◆ **EXERCISE PROMPT**
Copy out exactly the stretch of the listing below that begins at the line containing "Image resolution: width=503" and ends at the line containing "Task: Click United", and copy nothing outside it.

◆ **THE INPUT**

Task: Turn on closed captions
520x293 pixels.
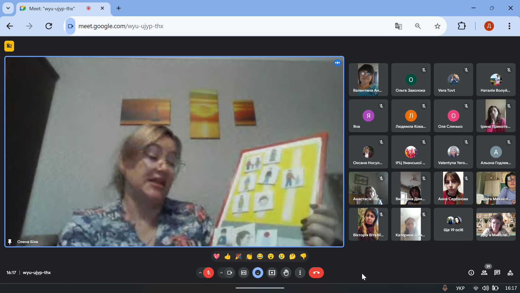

---

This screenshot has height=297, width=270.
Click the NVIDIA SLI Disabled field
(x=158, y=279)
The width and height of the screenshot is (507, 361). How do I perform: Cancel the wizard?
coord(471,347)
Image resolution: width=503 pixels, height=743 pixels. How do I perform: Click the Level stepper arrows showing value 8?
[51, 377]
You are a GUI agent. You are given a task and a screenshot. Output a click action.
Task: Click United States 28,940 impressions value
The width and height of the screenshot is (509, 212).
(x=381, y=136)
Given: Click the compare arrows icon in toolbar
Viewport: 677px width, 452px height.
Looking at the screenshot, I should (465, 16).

◆ **EXERCISE OUTPUT**
Image resolution: width=503 pixels, height=743 pixels. How do I perform: Click the Level stepper arrows showing value 8?
[51, 377]
You are a GUI agent. You are given a task and a screenshot. Output a click action.
Task: Click United States 28,940 impressions value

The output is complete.